◆ WHAT IS NEEDED:
For every line in the data below that contains "agent", copy the line.

◆ INFORMATION:
+++

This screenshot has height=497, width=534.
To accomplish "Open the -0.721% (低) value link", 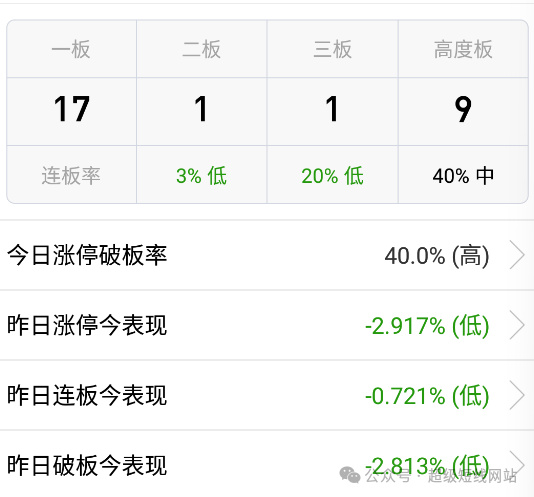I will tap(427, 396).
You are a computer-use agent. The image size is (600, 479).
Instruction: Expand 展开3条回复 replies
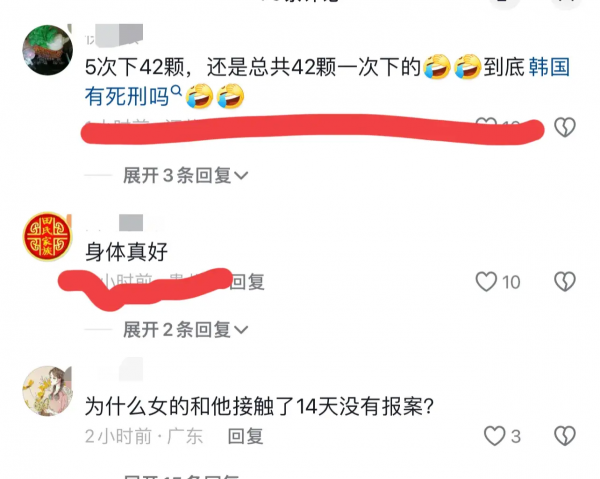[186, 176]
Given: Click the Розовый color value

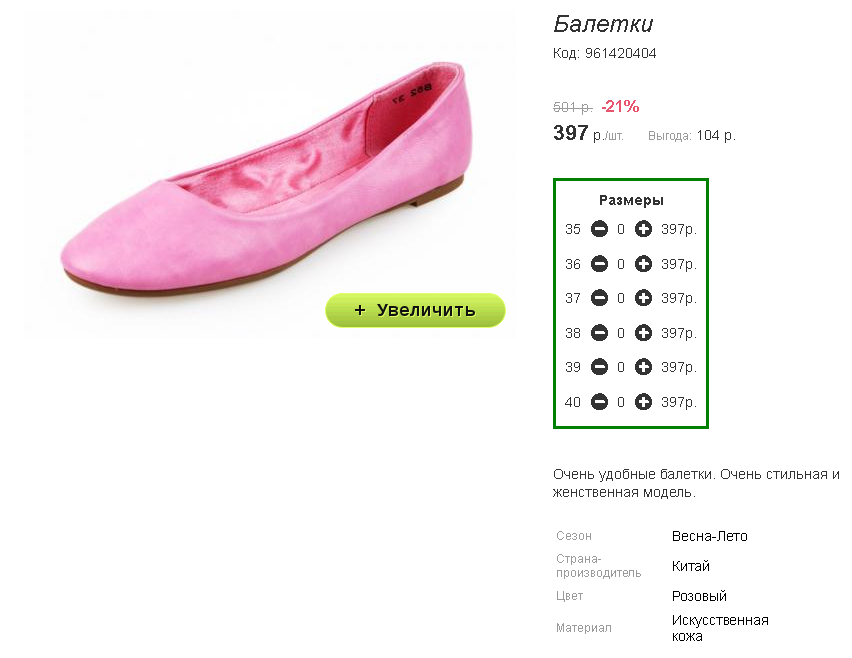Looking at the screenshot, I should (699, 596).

+++

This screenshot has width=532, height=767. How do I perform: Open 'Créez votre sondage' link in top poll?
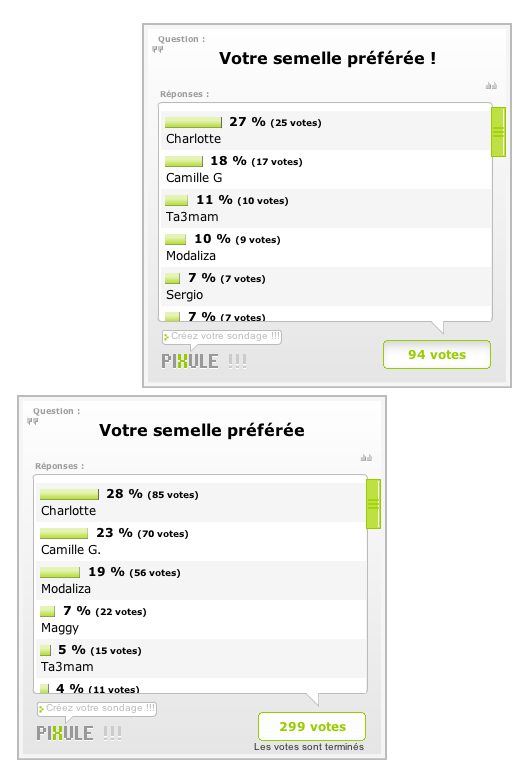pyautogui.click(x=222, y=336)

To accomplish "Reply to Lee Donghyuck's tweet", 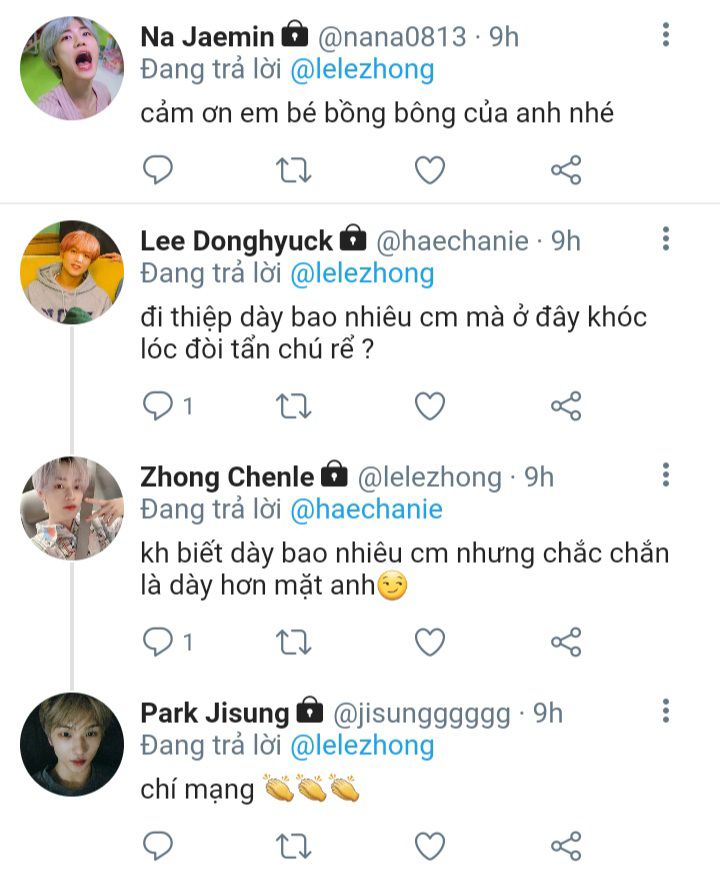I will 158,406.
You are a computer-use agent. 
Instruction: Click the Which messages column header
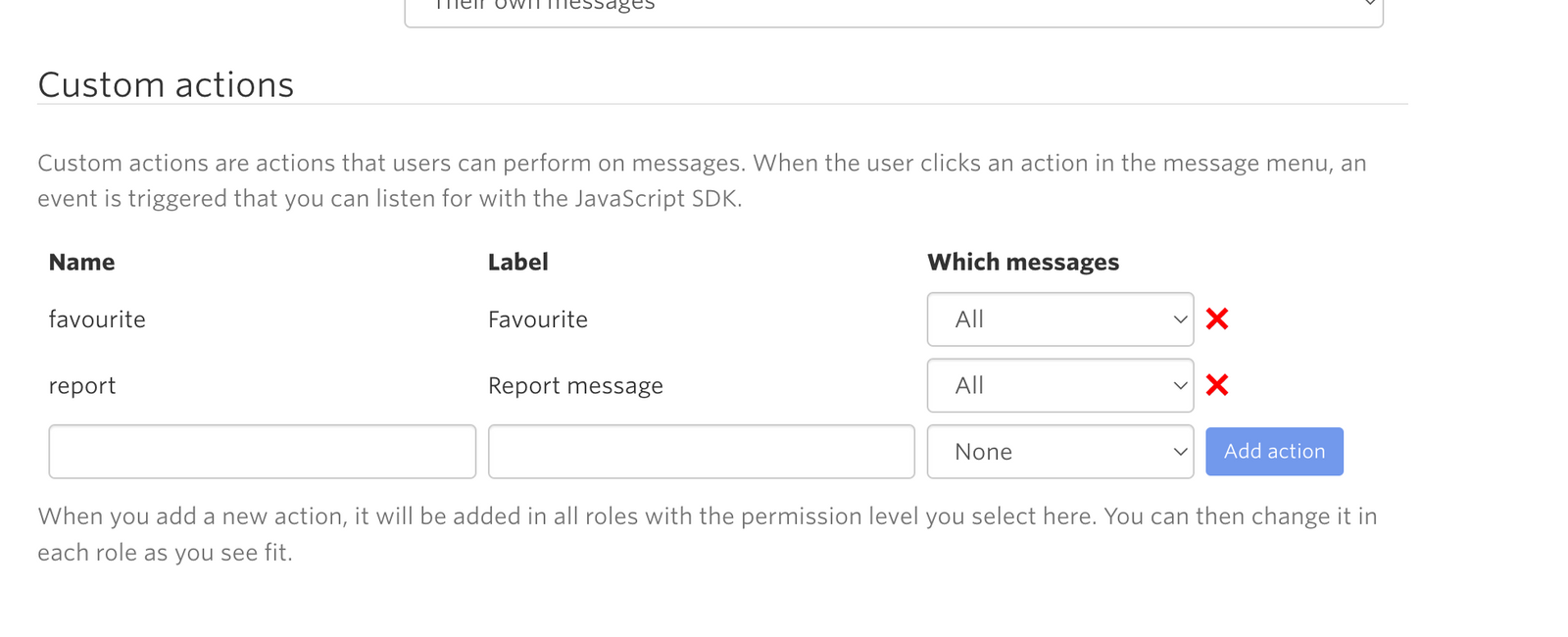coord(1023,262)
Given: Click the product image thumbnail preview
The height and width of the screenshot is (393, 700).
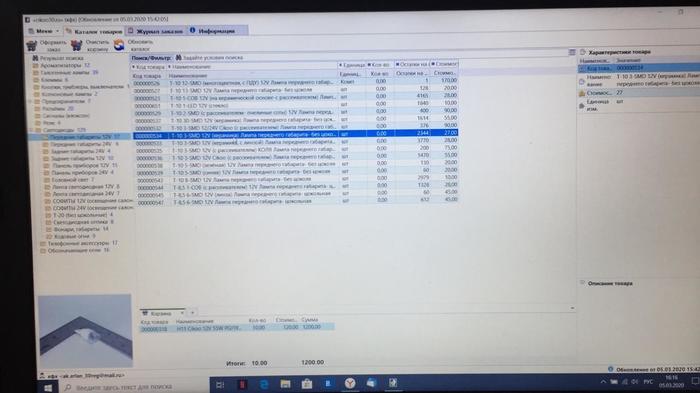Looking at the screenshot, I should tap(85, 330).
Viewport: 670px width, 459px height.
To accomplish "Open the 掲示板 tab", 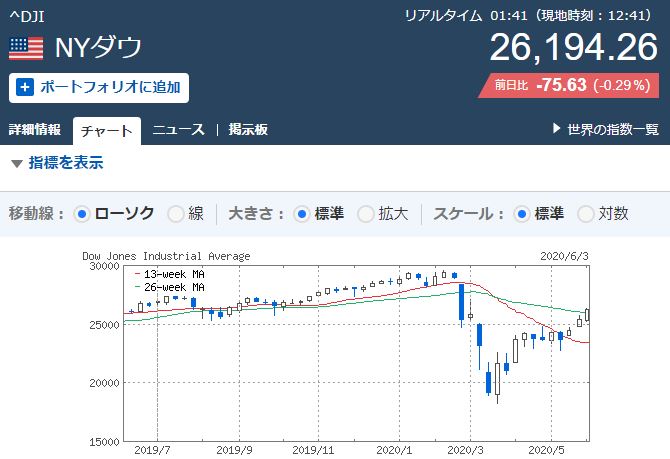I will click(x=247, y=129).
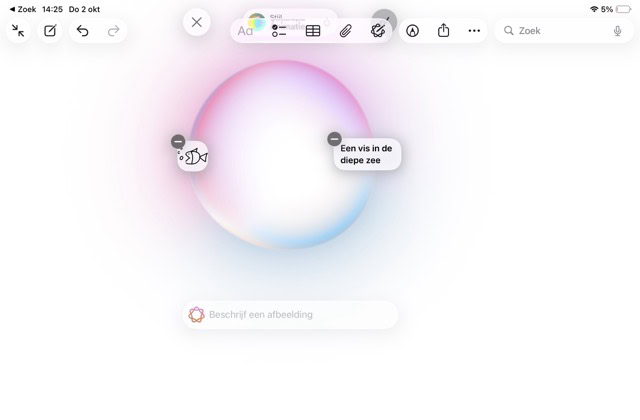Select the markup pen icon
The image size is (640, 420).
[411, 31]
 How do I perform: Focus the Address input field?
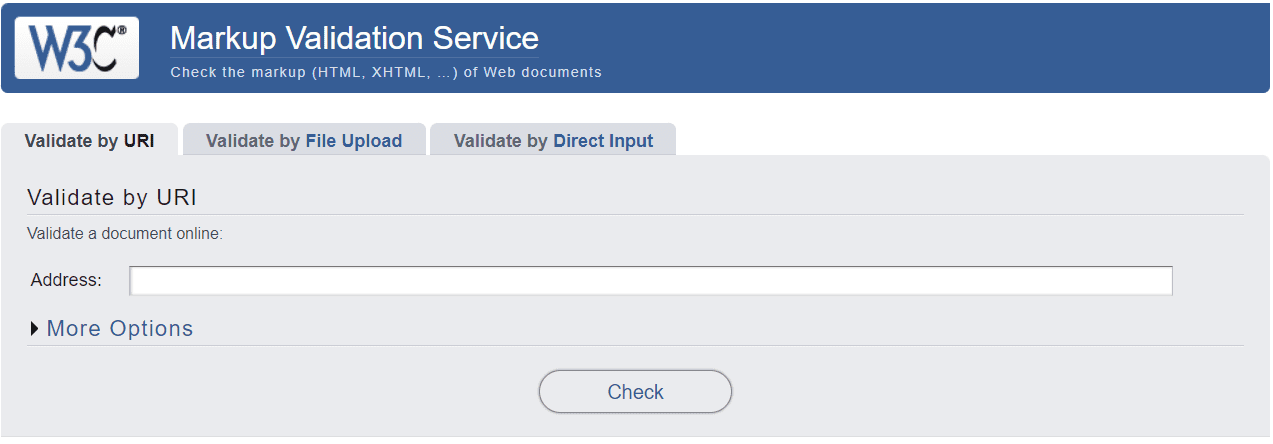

+++

◆ EXERCISE RESPONSE:
You are a computer-use agent. The image size is (600, 479).
You are a computer-use agent. 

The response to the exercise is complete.